- [Short task]: Reproduce the material below with every instance of "Screen dimensions" swapped for "Display size", leaving everything else unchanged.

- [Provided data]:
* start *
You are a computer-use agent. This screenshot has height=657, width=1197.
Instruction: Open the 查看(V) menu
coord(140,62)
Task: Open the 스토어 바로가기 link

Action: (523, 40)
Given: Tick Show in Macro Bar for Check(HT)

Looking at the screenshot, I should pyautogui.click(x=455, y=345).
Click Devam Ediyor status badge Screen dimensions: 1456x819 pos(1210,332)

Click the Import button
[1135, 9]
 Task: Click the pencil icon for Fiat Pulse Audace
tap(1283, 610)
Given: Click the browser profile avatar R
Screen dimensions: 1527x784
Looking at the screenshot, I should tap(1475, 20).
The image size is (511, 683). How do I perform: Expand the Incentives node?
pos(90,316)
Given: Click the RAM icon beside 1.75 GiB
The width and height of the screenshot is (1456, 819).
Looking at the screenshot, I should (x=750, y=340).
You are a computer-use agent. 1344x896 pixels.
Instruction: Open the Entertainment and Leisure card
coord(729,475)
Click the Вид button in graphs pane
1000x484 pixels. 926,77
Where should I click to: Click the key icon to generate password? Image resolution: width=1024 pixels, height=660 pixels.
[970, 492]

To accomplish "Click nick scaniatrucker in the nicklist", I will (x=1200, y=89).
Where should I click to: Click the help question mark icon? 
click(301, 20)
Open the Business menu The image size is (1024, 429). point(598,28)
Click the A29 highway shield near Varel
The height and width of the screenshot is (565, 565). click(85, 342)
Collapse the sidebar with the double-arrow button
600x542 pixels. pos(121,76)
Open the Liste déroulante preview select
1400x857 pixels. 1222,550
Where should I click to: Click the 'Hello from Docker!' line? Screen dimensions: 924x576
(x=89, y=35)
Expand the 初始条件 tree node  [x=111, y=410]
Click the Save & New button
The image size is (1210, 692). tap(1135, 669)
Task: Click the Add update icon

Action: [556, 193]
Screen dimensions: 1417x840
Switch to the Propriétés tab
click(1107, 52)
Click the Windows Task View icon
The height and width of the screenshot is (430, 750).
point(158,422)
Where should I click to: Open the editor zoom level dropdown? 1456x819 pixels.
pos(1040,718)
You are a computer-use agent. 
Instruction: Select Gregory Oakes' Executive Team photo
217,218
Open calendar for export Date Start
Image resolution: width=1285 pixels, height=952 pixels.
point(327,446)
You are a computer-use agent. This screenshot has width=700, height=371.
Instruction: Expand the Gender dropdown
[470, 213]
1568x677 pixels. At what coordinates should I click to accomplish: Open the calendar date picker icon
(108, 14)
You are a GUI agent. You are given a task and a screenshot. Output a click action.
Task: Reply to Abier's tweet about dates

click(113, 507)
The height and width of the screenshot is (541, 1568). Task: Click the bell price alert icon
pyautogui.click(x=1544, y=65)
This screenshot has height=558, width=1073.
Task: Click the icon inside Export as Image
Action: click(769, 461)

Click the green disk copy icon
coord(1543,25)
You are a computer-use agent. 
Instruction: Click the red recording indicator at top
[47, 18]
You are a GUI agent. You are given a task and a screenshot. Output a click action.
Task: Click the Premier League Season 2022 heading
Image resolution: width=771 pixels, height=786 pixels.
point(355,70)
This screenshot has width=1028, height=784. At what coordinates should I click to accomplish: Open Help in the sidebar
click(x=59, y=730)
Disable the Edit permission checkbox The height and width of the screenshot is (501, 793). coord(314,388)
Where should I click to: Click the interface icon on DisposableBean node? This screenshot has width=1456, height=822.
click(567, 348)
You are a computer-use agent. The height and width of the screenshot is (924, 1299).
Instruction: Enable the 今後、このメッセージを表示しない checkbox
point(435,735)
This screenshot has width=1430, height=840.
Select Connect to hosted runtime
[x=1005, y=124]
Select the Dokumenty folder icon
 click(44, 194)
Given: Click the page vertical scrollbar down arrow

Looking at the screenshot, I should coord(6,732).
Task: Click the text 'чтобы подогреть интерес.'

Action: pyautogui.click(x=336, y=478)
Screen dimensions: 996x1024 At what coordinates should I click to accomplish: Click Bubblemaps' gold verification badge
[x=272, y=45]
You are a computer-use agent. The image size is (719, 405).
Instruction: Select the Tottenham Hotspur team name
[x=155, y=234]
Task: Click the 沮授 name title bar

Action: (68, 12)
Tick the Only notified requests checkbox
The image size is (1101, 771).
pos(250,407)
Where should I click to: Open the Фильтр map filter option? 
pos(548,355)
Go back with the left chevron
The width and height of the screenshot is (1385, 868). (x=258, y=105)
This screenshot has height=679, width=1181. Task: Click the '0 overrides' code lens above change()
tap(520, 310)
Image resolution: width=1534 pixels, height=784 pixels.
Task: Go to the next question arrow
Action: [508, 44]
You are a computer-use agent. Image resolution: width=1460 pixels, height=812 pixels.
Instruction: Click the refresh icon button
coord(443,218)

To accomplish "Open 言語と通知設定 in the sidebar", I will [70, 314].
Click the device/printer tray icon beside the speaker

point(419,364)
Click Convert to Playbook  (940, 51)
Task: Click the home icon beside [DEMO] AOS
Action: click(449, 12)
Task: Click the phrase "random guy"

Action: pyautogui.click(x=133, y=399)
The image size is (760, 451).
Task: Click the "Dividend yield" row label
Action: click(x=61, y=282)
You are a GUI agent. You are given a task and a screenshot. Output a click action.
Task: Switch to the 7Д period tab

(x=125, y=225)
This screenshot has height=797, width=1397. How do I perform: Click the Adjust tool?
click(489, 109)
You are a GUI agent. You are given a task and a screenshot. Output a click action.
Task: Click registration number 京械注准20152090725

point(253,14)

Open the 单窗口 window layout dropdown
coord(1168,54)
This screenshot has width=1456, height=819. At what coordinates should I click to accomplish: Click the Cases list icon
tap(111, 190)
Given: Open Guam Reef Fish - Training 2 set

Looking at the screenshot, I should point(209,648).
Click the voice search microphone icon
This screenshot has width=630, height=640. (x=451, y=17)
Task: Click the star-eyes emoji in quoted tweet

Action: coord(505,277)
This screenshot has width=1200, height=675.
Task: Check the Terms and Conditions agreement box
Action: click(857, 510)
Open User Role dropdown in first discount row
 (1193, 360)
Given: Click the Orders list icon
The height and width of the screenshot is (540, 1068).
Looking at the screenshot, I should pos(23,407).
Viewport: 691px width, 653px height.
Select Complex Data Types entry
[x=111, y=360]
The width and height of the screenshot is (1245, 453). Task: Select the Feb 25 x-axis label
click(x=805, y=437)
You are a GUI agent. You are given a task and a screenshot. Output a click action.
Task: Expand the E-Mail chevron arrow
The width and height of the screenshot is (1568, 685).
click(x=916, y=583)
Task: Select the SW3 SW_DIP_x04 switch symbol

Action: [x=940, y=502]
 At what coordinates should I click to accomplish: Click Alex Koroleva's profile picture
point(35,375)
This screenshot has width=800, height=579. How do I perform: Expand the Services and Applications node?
* end *
- [Exercise response]:
You are a computer-use agent. This screenshot has height=657, width=1197.
Instruction: Open the 查看(V) menu
coord(140,62)
Task: Open the 스토어 바로가기 link

Action: (523, 40)
Given: Tick Show in Macro Bar for Check(HT)

Looking at the screenshot, I should pyautogui.click(x=455, y=345).
Click Devam Ediyor status badge Display size: 1456x819 pos(1210,332)

Click the Import button
[1135, 9]
 Task: Click the pencil icon for Fiat Pulse Audace
tap(1283, 610)
Given: Click the browser profile avatar R
Display size: 1527x784
Looking at the screenshot, I should tap(1475, 20).
The image size is (511, 683). How do I perform: Expand the Incentives node?
pos(90,316)
Given: Click the RAM icon beside 1.75 GiB
The width and height of the screenshot is (1456, 819).
Looking at the screenshot, I should (x=750, y=340).
You are a computer-use agent. 1344x896 pixels.
Instruction: Open the Entertainment and Leisure card
coord(729,475)
Click the Вид button in graphs pane
1000x484 pixels. 926,77
Where should I click to: Click the key icon to generate password? Image resolution: width=1024 pixels, height=660 pixels.
[970, 492]

To accomplish "Click nick scaniatrucker in the nicklist", I will (x=1200, y=89).
Where should I click to: Click the help question mark icon? 
click(301, 20)
Open the Business menu The image size is (1024, 429). point(598,28)
Click the A29 highway shield near Varel
The height and width of the screenshot is (565, 565). click(85, 342)
Collapse the sidebar with the double-arrow button
600x542 pixels. pos(121,76)
Open the Liste déroulante preview select
1400x857 pixels. 1222,550
Where should I click to: Click the 'Hello from Docker!' line? Display size: 924x576
(x=89, y=35)
Expand the 初始条件 tree node  [x=111, y=410]
Click the Save & New button
The image size is (1210, 692). tap(1135, 669)
Task: Click the Add update icon

Action: [556, 193]
Display size: 1417x840
Switch to the Propriétés tab
click(1107, 52)
Click the Windows Task View icon
The height and width of the screenshot is (430, 750).
point(158,422)
Where should I click to: Open the editor zoom level dropdown? 1456x819 pixels.
pos(1040,718)
You are a computer-use agent. 
Instruction: Select Gregory Oakes' Executive Team photo
217,218
Open calendar for export Date Start
Image resolution: width=1285 pixels, height=952 pixels.
point(327,446)
You are a computer-use agent. This screenshot has width=700, height=371.
Instruction: Expand the Gender dropdown
[470, 213]
1568x677 pixels. At what coordinates should I click to accomplish: Open the calendar date picker icon
(108, 14)
You are a GUI agent. You are given a task and a screenshot. Output a click action.
Task: Reply to Abier's tweet about dates

click(113, 507)
The height and width of the screenshot is (541, 1568). Task: Click the bell price alert icon
pyautogui.click(x=1544, y=65)
This screenshot has height=558, width=1073.
Task: Click the icon inside Export as Image
Action: click(769, 461)

Click the green disk copy icon
coord(1543,25)
You are a computer-use agent. 
Instruction: Click the red recording indicator at top
[47, 18]
You are a GUI agent. You are given a task and a screenshot. Output a click action.
Task: Click the Premier League Season 2022 heading
Image resolution: width=771 pixels, height=786 pixels.
point(355,70)
This screenshot has width=1028, height=784. At what coordinates should I click to accomplish: Open Help in the sidebar
click(x=59, y=730)
Disable the Edit permission checkbox The height and width of the screenshot is (501, 793). coord(314,388)
Where should I click to: Click the interface icon on DisposableBean node? This screenshot has width=1456, height=822.
click(567, 348)
You are a computer-use agent. The height and width of the screenshot is (924, 1299).
Instruction: Enable the 今後、このメッセージを表示しない checkbox
point(435,735)
This screenshot has width=1430, height=840.
Select Connect to hosted runtime
[x=1005, y=124]
Select the Dokumenty folder icon
 click(44, 194)
Given: Click the page vertical scrollbar down arrow

Looking at the screenshot, I should coord(6,732).
Task: Click the text 'чтобы подогреть интерес.'

Action: pyautogui.click(x=336, y=478)
Display size: 996x1024 At what coordinates should I click to accomplish: Click Bubblemaps' gold verification badge
[x=272, y=45]
You are a computer-use agent. The image size is (719, 405).
Instruction: Select the Tottenham Hotspur team name
[x=155, y=234]
Task: Click the 沮授 name title bar

Action: (68, 12)
Tick the Only notified requests checkbox
The image size is (1101, 771).
pos(250,407)
Where should I click to: Open the Фильтр map filter option? 
pos(548,355)
Go back with the left chevron
The width and height of the screenshot is (1385, 868). (x=258, y=105)
This screenshot has height=679, width=1181. Task: Click the '0 overrides' code lens above change()
tap(520, 310)
Image resolution: width=1534 pixels, height=784 pixels.
Task: Go to the next question arrow
Action: [508, 44]
You are a computer-use agent. Image resolution: width=1460 pixels, height=812 pixels.
Instruction: Click the refresh icon button
coord(443,218)

To accomplish "Open 言語と通知設定 in the sidebar", I will [70, 314].
Click the device/printer tray icon beside the speaker

point(419,364)
Click Convert to Playbook  (940, 51)
Task: Click the home icon beside [DEMO] AOS
Action: click(449, 12)
Task: Click the phrase "random guy"

Action: pyautogui.click(x=133, y=399)
The image size is (760, 451).
Task: Click the "Dividend yield" row label
Action: click(x=61, y=282)
You are a GUI agent. You are given a task and a screenshot. Output a click action.
Task: Switch to the 7Д period tab

(x=125, y=225)
This screenshot has height=797, width=1397. How do I perform: Click the Adjust tool?
click(489, 109)
You are a GUI agent. You are given a task and a screenshot. Output a click action.
Task: Click registration number 京械注准20152090725

point(253,14)

Open the 单窗口 window layout dropdown
coord(1168,54)
This screenshot has width=1456, height=819. At what coordinates should I click to accomplish: Click the Cases list icon
tap(111, 190)
Given: Open Guam Reef Fish - Training 2 set

Looking at the screenshot, I should point(209,648).
Click the voice search microphone icon
This screenshot has width=630, height=640. (x=451, y=17)
Task: Click the star-eyes emoji in quoted tweet

Action: coord(505,277)
This screenshot has width=1200, height=675.
Task: Check the Terms and Conditions agreement box
Action: click(857, 510)
Open User Role dropdown in first discount row
 (1193, 360)
Given: Click the Orders list icon
The height and width of the screenshot is (540, 1068).
Looking at the screenshot, I should pos(23,407).
Viewport: 691px width, 653px height.
Select Complex Data Types entry
[x=111, y=360]
The width and height of the screenshot is (1245, 453). Task: Select the Feb 25 x-axis label
click(x=805, y=437)
You are a GUI agent. You are given a task and a screenshot. Output a click action.
Task: Expand the E-Mail chevron arrow
The width and height of the screenshot is (1568, 685).
click(x=916, y=583)
Task: Select the SW3 SW_DIP_x04 switch symbol

Action: [x=940, y=502]
 At what coordinates should I click to accomplish: Click Alex Koroleva's profile picture
point(35,375)
This screenshot has width=800, height=579. How do I perform: Expand the Services and Applications node?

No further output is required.